Suite à une annonce de la rédaction, qui s’excusait d’avoir publié un de ses dessins, Xavier Gorce annonce sa démission du Monde : on n’y lira plus les remarques piquantes des Indégivrables.
Le mercredi 20 janvier 2021, Xavier Gorce fait parvenir sa démission auprès du Monde. Accusé en masse sur les réseaux sociaux de « banaliser l’inceste » ou de tenir des propos « insultants envers les transgenres », il préfère quitter le journal. Mais ne nous y trompons pas : ce n’est pas par culpabilité qu’il décide de mettre un terme à sa carrière au Monde, mais par principe. En effet, le Monde a annoncé, par le biais de leur rédactrice Caroline Monnot, que le dessin de Xavier Gorce traitant de l’affaire Duhamel « n’aurait pas dû être publié ». Et pour cause : un nombre conséquent d’internautes avaient réagi avec animosité à ce dessin qu’ils jugent trop choquant et insultant pour leurs yeux délicats. Parmi eux, des abonnés du Monde et des lecteurs fréquents qui menacent de se désabonner ou de se désintéresser du journal, ce qui promettait, bien sûr, de beaux trous bien béants dans les poches du Monde… Indigné, à juste titre, par cette annonce, le dessinateur démissionne : le Monde bafoue la liberté d’expression en s’excusant pour son dessin sous la pression de ses lecteurs en colère.
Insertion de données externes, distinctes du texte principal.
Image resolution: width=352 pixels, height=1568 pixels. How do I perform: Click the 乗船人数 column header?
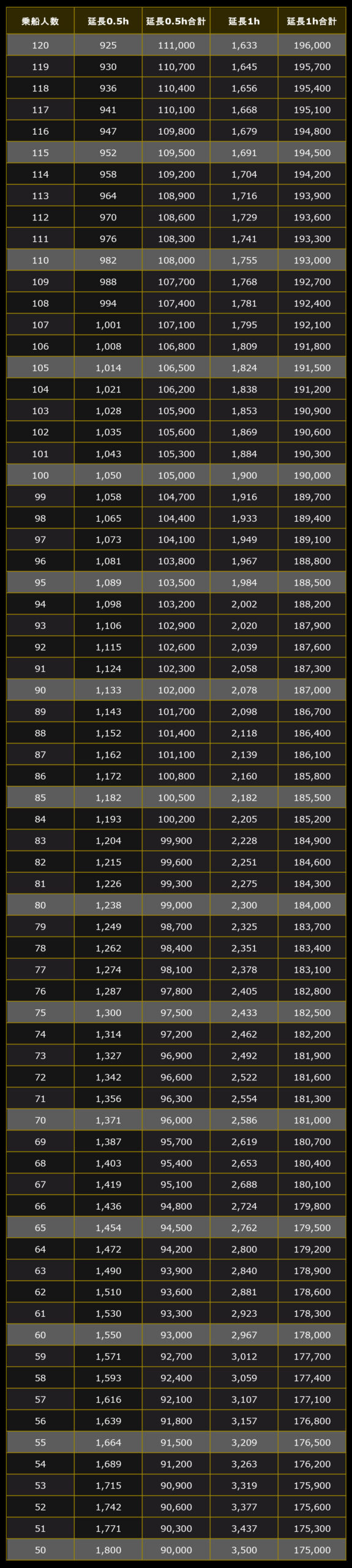(x=40, y=21)
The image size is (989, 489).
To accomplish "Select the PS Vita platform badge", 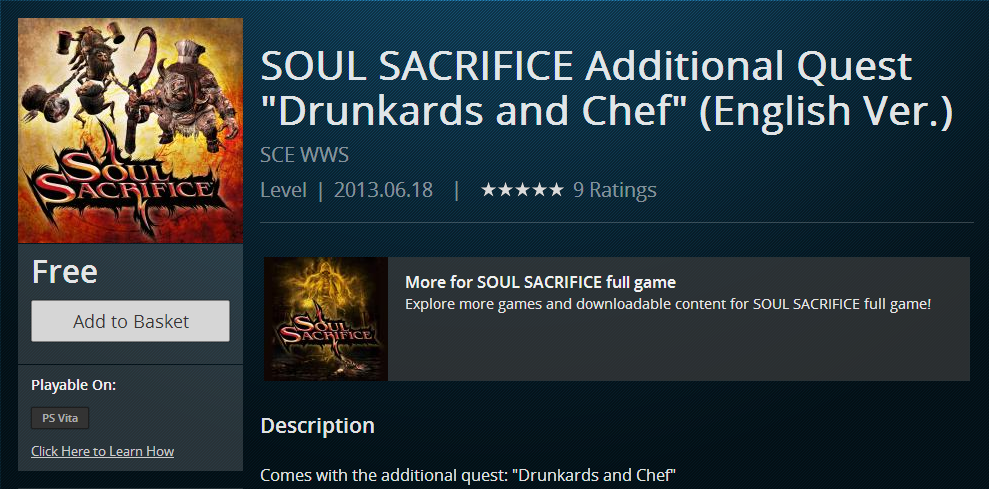I will 60,418.
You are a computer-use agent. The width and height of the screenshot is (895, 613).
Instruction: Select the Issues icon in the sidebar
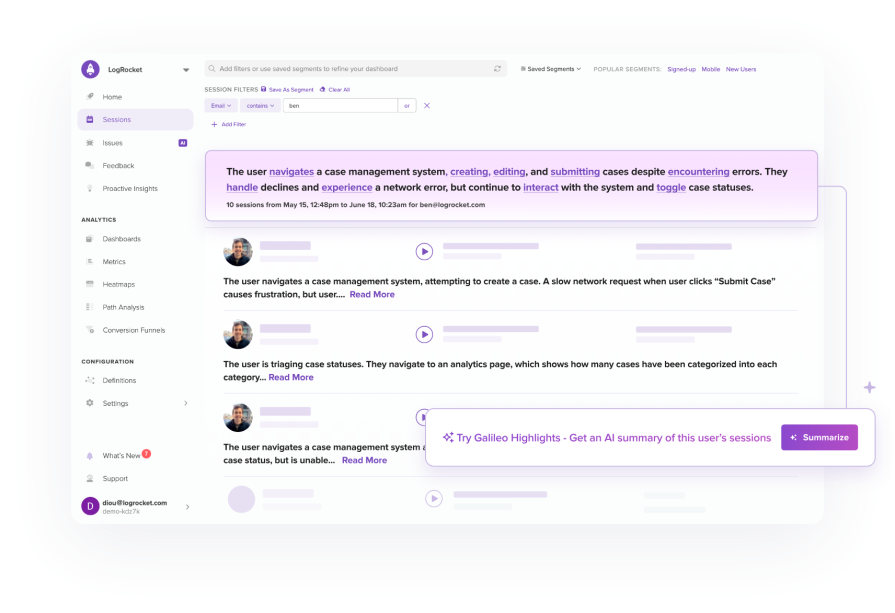(x=91, y=142)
Si personne n’avait réagi, tout aurait été pour le mieux dans le meilleur des mondes, et le journal n’aurait probablement pas fourni d’excuse. Ainsi, l’avis du public compterait plus que la liberté du dessinateur?
Les lecteurs, pas les mêmes, répliquent : d’autres abonnés accusent non plus Xavier Gorce mais le Monde qui bafoue la liberté d’expression des journalistes. Parfois, les fervent combattants de l’injustice sont les mêmes que ceux qui avaient interprété le dessin de Xavier Gorce comme insultant, et qui ont réfléchi, un peu, depuis… Ainsi, une collaboration de 19 ans prend fin entre le Monde et le dessinateur, précipité par le manque de courage d’un rédactrice en chef devant la déferlante de lecteurs qui ne savent pas toujours lire.
Car le dessin publié n’avait rien de choquant. Comme tout dessin de presse, il était à prendre au second degré. L’illustration en question représentait deux pingouins, un plus jeune et un plus âgé, le premier questionnant : « Si j’ai été abusée par le demi-frère adoptif de la compagne de mon père transgenre devenu ma mère, est-ce un inceste ? » Un discours qui se référait directement à l’affaire Duhamel, et qui, remis dans son contexte, n’aurait pas dû choquer. En effet, il faisait référence à l’accusation de Camille Kouchner, fille de l’ancien ministre, envers son beau-père Olivier Duhamel. Celle-ci dénonçait les agressions sexuelles dont a été victime son jumeau, par le célèbre politologue. Avec ce dessin, Xavier Gorce est loin de dénigrer le crime qu’est l’inceste ni de le banaliser, tout au contraire. Il pose la question d’où s’arrête la dénomination d’inceste et, par ce biais, insinue que là n’est pas réellement l’important. En effet, lors d’une affaire de cette gravité, ce n’est pas la dénomination de la faute qui devrait revêtir une importance capitale, mais la faute en elle-même. Le nom employé ne change rien à l’acte. On oublie souvent mais, le rire et la moquerie peuvent être partisans de la vérité. Ainsi, les pingouins à la réplique facile de Xavier Gorce sont un moyen de s’exprimer et de partager un point de vue. Parallèlement, le dessin n’insulte pas les transgenres.
Bien que l’altercation ait été pleine de remous, elle n’aura pas été vaine ! Désormais, les dessinateurs sauront qu’il faut accompagner chaque dessin d’une explication composée de mots simples et compréhensibles pour en expliquer le but : ce n’est plus du dessin de presse… L’accompagner d’un avertissement : « attention choquant », lorsque c’est trop complexe à comprendre sans source d’information solide? Ce serait prendre les lecteurs pour des idiots, non? Ce que ne sont pas les lecteurs du Monde, du moins pas tous.